Ok, wie weißt du aber, wann du dich entsprechend benimmst?
Ganz einfach, ich stecke dich in einen Körper.
Dieser Körper ist ein einziges Liebeskraftwerk und das Herz ist der Reaktor.
Und dieser Reaktor erzeugt pausenlos Liebesenergie.
Und klar, diese Liebesenergie möchte natürlich entsprechend genutzt werden.
Sich offenbaren.
Sie möchte aus den Augen strahlen!
 Mit den Ohren aufmerksam zuhören!
Mit den Händen liebevoll streicheln!
Mit der Stimme, über den Mund respektvoll sprechen!
Über die Nase angstfrei die Kraft des Lebens einatmen und eure Körper werden in einem Liebesakt miteinander verschmelzen können um die Liebe ekstatisch zu erfahren.
 Und jedes Mal, wenn genau das Gegenteil passiert, wenn du nicht umarmst sondern wegstößt,
wenn du jemanden beleidigst, kränkst und deine Augen verächtlich blicken,
wenn du gefühllos Zärtlichkeiten als körperliche Sportart betreibst,
wenn du hinhörst, aber nicht zuhörst,
 immer dann kann deine Liebesenergie nicht nach außen fließen und es entsteht ein Rückstau,
 der im Körper Blockaden verursacht und diese Blockaden können sich in Form von Krankheiten manifestieren.

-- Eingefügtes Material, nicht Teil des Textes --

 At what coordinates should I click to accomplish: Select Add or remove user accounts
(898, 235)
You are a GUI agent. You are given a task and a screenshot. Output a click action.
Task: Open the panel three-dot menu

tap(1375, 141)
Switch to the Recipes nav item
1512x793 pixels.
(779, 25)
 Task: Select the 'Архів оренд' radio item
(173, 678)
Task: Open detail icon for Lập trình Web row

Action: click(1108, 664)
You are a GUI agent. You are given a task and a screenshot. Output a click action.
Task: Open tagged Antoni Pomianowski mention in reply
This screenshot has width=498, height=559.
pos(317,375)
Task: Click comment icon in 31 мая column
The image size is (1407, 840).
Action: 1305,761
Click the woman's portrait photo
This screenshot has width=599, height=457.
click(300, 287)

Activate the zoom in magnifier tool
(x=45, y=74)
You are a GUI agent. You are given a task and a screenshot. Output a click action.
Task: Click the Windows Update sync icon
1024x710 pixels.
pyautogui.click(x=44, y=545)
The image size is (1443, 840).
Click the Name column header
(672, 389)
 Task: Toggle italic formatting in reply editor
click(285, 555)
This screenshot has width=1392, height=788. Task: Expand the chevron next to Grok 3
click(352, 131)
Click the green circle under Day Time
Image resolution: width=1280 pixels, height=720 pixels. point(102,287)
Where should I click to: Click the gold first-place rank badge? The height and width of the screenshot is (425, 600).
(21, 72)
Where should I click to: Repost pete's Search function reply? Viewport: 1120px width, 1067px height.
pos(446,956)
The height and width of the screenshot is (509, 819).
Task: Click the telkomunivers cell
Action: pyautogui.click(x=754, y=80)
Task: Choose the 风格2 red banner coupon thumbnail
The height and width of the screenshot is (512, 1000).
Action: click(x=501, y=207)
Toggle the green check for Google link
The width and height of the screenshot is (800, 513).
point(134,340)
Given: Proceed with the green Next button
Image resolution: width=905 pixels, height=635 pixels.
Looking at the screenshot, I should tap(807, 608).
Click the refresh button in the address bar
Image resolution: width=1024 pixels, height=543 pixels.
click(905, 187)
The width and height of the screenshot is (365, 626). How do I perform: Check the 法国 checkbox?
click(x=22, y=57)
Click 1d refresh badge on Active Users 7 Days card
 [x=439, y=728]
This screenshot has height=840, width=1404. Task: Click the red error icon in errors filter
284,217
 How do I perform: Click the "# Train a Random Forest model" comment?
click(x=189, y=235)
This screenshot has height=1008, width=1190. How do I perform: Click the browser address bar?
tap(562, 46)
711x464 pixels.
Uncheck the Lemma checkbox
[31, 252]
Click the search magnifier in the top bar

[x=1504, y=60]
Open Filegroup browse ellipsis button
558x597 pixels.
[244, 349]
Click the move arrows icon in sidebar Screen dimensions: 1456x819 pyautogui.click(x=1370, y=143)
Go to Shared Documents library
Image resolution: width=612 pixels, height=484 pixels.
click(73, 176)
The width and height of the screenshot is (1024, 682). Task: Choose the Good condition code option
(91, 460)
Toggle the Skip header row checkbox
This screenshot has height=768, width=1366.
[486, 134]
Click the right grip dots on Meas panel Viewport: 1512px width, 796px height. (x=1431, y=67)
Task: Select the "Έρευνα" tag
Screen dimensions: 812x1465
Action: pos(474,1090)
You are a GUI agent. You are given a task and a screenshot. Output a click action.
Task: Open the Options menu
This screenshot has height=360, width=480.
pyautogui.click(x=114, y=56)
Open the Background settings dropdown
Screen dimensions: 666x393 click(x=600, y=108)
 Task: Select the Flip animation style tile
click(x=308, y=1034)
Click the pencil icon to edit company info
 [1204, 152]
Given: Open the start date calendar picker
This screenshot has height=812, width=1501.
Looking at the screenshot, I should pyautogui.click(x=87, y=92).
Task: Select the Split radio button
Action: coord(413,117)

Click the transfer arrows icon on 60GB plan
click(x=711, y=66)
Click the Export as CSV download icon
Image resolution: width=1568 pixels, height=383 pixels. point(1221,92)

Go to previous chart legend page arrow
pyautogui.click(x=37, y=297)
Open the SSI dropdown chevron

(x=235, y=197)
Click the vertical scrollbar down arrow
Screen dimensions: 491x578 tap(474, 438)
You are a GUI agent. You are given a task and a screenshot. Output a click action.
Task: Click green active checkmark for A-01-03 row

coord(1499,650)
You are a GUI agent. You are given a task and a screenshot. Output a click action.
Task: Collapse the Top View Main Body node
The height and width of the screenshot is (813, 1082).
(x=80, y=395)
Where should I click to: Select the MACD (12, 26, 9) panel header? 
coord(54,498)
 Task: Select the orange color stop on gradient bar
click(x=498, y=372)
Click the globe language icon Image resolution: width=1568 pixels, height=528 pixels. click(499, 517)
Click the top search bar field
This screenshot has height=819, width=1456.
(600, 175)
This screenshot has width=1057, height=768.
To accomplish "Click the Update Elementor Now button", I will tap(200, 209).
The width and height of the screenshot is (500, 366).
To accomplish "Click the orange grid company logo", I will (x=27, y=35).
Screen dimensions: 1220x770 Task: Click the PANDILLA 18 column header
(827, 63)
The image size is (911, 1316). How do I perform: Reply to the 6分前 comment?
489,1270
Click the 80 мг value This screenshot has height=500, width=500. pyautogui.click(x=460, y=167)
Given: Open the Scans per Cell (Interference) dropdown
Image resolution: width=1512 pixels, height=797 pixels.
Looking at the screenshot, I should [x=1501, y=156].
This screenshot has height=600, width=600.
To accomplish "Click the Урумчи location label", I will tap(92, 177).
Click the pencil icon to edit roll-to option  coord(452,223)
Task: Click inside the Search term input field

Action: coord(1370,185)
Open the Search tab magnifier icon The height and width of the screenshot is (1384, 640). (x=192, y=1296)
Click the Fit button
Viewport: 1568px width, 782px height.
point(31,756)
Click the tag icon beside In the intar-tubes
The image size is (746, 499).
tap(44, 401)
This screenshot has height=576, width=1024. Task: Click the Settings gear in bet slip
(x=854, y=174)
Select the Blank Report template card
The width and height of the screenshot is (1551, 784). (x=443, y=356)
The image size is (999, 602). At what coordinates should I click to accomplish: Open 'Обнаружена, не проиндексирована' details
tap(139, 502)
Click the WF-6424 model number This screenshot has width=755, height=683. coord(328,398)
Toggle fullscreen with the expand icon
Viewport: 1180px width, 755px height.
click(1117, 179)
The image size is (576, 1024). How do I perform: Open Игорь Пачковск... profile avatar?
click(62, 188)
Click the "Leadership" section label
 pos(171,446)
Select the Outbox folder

Im schlimmsten Falle reicht der Rückstau bis zum Reaktor und dann entsteht ein Infarkt.
Das Gleiche passiert auch, wenn du nicht fähig bist Liebe anzunehmen!
Wenn du dich selbst herabsetzt und selbst verleugnest!
Wenn du deine Augen und Ohren verschließt!
Wenn du Zivilcourage vermissen lässt,
wenn du anderen nach dem Mund redest,
 wenn du dich der Angst ergibst.
Doch du wirst dich immer nach Liebe sehnen!
Nichts wird dir so wichtig sein wie sie und um keinen Verlust wirst du so tief trauern.
Und nichts anderes wird dich so grenzenlos erfüllen und glücklich machen.
Du musst nur bereit sein auf deine innere Stimme zu hören.
 Diese innere Stimme ist dein Gewissen.
 Deine Verbindung zu mir, dein Schutzengel.
Sie ist die Erinnerung, dass du göttlich bist.
Dass du niemals alleine bist.
 In deiner größten Verzweiflung nicht.
Denn ich habe dich nie verlassen.
Du bist immer begleitet und geführt.
Doch du hast den freien Willen!
Du kannst dich in jeder Sekunde frei entscheiden, welchen Weg du gehst.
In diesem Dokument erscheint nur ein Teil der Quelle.